Problem statement. Identify all lines below that hold "computer" and collect them.
-- -- --
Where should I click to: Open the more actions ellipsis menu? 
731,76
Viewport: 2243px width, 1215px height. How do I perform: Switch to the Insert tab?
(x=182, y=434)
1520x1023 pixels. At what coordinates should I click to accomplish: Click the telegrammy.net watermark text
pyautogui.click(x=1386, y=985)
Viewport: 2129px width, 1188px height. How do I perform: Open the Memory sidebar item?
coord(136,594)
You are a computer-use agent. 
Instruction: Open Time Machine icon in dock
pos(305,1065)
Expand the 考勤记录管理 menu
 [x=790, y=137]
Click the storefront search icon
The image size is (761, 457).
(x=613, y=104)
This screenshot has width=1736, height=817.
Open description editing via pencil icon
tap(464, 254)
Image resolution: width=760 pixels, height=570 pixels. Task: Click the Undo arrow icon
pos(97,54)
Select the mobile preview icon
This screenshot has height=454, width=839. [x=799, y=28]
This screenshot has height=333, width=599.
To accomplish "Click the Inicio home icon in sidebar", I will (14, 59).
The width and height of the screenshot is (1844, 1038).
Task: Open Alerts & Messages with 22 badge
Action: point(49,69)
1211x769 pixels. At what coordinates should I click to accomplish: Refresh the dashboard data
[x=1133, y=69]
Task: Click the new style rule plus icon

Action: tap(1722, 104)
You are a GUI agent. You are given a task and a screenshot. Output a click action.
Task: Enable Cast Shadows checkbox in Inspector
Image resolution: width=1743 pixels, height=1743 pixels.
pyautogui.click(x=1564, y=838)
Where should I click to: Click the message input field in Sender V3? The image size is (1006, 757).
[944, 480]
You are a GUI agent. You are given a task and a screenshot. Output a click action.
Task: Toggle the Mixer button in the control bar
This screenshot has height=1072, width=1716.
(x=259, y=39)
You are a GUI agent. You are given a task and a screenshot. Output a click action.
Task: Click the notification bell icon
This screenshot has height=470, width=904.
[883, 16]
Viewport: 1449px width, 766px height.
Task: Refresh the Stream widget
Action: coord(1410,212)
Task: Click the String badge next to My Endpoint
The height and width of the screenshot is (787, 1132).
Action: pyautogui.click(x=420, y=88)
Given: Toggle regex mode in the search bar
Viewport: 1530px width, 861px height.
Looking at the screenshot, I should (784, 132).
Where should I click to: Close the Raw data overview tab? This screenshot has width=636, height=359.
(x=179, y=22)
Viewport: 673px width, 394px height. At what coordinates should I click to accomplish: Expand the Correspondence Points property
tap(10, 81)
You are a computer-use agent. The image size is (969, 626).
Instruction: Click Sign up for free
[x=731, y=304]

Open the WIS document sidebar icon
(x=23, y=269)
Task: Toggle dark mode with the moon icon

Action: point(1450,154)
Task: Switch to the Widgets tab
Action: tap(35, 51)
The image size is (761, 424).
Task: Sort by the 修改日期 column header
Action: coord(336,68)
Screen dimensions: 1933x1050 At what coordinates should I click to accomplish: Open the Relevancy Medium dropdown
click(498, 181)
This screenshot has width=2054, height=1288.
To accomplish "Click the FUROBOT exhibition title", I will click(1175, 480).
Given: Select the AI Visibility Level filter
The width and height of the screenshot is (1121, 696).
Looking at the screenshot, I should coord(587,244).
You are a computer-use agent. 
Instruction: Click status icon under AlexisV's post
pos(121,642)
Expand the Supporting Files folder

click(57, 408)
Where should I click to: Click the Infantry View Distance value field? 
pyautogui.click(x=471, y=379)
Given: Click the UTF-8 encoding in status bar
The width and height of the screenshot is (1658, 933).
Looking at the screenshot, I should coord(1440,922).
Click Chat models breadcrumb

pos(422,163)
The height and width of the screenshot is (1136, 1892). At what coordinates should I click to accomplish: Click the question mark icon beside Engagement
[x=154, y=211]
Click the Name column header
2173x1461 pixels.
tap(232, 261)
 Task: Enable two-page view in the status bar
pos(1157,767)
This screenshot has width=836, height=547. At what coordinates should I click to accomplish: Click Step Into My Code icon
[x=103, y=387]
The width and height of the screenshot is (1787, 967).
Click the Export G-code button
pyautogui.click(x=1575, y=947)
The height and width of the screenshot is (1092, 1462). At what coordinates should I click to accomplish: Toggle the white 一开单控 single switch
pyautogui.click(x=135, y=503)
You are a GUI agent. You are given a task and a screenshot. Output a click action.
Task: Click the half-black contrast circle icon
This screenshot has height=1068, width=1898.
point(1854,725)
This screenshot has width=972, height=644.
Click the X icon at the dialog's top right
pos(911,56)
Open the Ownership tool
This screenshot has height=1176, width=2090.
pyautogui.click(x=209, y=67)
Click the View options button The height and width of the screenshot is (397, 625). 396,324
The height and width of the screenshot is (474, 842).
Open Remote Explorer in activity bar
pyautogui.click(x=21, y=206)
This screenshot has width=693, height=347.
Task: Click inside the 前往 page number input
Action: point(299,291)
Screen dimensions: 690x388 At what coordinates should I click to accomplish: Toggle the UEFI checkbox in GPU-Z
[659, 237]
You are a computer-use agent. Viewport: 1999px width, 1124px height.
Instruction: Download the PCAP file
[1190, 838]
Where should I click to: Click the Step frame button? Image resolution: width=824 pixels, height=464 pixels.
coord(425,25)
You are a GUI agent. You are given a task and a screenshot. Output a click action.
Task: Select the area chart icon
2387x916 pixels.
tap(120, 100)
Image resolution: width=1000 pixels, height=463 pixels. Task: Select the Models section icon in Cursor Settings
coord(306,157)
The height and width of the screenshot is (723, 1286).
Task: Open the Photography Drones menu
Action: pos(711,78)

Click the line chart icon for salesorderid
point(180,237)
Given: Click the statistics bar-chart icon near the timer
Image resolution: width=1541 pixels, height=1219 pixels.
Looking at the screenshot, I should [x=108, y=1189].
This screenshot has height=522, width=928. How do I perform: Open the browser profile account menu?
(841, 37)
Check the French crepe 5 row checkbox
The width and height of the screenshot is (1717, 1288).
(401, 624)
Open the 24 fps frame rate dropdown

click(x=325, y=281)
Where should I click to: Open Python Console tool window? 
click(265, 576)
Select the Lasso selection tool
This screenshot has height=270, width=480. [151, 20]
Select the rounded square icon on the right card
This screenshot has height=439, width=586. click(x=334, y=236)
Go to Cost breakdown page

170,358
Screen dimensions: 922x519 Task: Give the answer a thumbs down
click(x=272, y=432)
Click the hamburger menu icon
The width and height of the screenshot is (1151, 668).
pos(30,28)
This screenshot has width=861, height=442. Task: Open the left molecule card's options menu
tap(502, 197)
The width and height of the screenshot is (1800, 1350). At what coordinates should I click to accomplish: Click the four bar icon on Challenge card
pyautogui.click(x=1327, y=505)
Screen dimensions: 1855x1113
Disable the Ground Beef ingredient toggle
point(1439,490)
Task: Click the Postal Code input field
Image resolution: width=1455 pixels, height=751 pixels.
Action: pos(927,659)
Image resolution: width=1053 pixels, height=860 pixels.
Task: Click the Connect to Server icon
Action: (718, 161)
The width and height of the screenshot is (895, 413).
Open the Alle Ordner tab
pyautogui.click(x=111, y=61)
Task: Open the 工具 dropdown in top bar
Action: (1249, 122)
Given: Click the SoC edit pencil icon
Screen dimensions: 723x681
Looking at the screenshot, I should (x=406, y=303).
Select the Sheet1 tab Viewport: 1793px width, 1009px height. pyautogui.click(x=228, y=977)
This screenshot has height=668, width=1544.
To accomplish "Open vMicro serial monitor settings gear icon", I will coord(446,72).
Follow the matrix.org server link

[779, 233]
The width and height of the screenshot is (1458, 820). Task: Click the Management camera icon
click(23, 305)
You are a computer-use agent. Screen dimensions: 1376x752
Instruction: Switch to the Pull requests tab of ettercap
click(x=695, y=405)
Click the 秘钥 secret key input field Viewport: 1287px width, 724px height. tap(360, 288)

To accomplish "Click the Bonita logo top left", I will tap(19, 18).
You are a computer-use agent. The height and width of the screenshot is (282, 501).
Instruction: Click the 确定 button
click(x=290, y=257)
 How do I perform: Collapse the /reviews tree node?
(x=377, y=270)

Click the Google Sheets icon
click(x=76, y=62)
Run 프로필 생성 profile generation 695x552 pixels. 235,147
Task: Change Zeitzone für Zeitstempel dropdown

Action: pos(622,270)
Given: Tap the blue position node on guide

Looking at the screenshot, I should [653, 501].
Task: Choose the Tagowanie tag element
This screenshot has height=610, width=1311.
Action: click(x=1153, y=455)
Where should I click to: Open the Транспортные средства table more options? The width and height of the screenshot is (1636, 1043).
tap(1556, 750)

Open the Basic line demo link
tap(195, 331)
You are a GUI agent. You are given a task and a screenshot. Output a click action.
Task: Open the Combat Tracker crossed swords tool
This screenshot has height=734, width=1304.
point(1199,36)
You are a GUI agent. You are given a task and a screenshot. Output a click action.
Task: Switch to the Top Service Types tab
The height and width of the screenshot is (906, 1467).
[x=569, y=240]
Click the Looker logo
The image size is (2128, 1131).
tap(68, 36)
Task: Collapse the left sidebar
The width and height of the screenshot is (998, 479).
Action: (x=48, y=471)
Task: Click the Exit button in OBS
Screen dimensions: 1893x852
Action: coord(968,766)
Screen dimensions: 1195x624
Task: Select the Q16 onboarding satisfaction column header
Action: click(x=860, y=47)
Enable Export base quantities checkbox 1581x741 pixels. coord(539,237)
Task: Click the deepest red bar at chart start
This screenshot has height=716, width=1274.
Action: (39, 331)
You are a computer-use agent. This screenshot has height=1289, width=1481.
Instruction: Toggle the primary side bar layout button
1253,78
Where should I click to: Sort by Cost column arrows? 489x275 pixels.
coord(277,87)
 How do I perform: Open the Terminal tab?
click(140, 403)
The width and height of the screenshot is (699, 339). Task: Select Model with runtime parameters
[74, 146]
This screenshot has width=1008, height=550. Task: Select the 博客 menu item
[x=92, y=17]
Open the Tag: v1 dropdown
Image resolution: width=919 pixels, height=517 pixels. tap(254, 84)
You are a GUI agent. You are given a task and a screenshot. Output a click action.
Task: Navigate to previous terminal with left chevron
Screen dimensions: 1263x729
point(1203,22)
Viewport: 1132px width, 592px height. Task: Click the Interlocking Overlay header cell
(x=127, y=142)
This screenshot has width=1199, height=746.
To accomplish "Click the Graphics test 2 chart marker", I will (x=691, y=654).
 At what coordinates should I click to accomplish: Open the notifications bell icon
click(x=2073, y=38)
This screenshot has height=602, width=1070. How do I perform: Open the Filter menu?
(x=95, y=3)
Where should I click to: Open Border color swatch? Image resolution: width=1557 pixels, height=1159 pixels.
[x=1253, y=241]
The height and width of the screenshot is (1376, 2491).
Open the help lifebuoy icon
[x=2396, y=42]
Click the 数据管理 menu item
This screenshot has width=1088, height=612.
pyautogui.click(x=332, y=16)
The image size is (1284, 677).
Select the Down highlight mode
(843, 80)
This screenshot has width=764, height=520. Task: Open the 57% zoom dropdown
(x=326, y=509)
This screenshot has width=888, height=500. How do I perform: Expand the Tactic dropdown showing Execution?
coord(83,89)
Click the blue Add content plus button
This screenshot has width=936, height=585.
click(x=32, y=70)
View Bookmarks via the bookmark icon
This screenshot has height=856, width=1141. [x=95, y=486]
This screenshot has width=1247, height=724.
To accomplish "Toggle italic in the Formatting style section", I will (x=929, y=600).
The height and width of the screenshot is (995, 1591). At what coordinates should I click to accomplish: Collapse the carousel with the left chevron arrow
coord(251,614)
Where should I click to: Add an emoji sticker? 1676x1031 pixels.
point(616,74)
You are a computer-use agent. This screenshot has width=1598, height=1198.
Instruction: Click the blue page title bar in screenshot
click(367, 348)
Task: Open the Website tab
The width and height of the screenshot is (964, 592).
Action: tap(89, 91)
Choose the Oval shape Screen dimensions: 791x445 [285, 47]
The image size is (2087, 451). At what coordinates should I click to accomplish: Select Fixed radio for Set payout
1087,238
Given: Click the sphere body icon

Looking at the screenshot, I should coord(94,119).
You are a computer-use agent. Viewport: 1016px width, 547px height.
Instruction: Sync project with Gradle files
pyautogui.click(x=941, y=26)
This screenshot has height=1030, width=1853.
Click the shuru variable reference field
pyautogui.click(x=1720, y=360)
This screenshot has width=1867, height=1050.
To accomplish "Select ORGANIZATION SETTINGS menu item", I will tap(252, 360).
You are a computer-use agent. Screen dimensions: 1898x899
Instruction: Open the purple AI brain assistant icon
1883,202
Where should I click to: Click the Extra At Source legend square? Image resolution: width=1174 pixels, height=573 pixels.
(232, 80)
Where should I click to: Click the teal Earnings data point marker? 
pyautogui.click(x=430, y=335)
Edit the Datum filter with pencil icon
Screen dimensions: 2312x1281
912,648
-- -- --
Response below.
You are a computer-use agent. 
You are a computer-use agent. The image size is (969, 626).
You are a computer-use agent. 
You are a computer-use agent. Viewport: 1999px width, 1124px height.
You are a computer-use agent. Screen dimensions: 1376x752
You are a computer-use agent. The height and width of the screenshot is (282, 501).
You are a computer-use agent. This screenshot has height=1289, width=1481.
You are a computer-use agent. This screenshot has width=1598, height=1198.
You are a computer-use agent. Viewport: 1016px width, 547px height.
You are a computer-use agent. Screen dimensions: 1898x899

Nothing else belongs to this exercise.